• And now Artemis diverted his attention. Slowly his head turned, mechanically, in a dead enough way to disturb not even the gaudy tassel which hung from his fez, and fixed his greyed eyes upon the old man’s. He let them hang there, in an almost bemused silence, as he observed the old man in his chair. Small. Fearful. A mortal in his final throes and nothing more.
    “Why, my dear friend,” Artemis began, “I only wonder at how it hasn’t occurred to you yet.” An empty grin set upon his face.

    The old man started, as if waking from a dream. A feverish, cold dream. He glanced at Artemis. Again at the door. And once more at the man himself.

    “You… You think this is funny?” the old man’s fury began to rise at that grin. “You bring us here, and you think it’s all a joke, some excuse to play with our heads, and… and…” He stopped.

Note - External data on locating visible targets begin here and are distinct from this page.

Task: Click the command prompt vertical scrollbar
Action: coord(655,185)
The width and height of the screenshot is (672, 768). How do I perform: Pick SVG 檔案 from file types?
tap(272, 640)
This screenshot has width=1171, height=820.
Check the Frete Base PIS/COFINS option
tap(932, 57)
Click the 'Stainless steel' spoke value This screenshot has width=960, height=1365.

    And began again. “No… No, I see… My fate.” He scoffed. “MY FATE! Was this your plan? From the start!?” He rose from the wooden chair, his disgust rising ever higher. “Some… Some sick penance for my sins!? YOU…” His fortitude could last no longer. Now he began to rave. “YOU ARE A MADMAN! A… A COMPLETE MONSTER! YOU’RE SICK! SICK AND OUT OF YOUR HEAD AND THE MOST UNDYINGLY MISERABLE EXCUSE FOR A HUMAN BEING THAT COULD EVER WALK THE PATH OF LIFE, AND WELL I HOPE HELL HAS A FIERY PLACE FOR YOU IF YOU COULD EVEN THINK THAT-“
    “YES, SCREAM, MR. KOLVOLD!” Artemis shot up from his cushioned throne. “Scream to us all! Let your rage be heard by all the sympathetic ears around,” As his hand waved passed the unmoving bodies in their chairs, “let you fear be known to us all!!” The old man became silent as stone. “To the emptiness beyond these walls! Let it echo! Perhaps if you scream loud enough, Mr. Kolvold, perhaps God will hear you, take pity on you, perhaps he will scoop you up in his great hands and bring you away from here! If you scream loud enough, perhaps you will wake yourself from this dream, warm and safe in your own bed! Yes, if animals must scream, let them scream!!”

    Artemis silenced himself at last, as Mr. Kolvold stood, dumbed, for an infinity of seconds. The quiet emptiness in those seconds impressed itself stronger than anything either of the party had felt before.

    “… For now…” Artemis was again his cool and dead self. He reseated himself slowly. “… For now, there is nothing more to expect. And when the clock reaches twelve exact,” He perceived the old man glanced up at the great, ornate clock suspended above his unlit fireplace, “our door… Our beautiful ivory gateway into Heaven… It will reveal to us all what our screams amount to.”
    The old man beheld the ivory door once more. It stood shut, stoic, as an unfeeling sentinel. And he was awed back into his seat.

    “As for me…” Artemis hung his head to his lap. “As for me, I shall scream no longer. I shall spend these… last, few moments… in silent reflection.”

    And silence reigned once more.

    The only defense Mr. Kolvold could find against the unbearable submission to the fears that threatened to devour his every fiber was to stare at the clock. To watch time slowly assimilate.

    To stare and to wait.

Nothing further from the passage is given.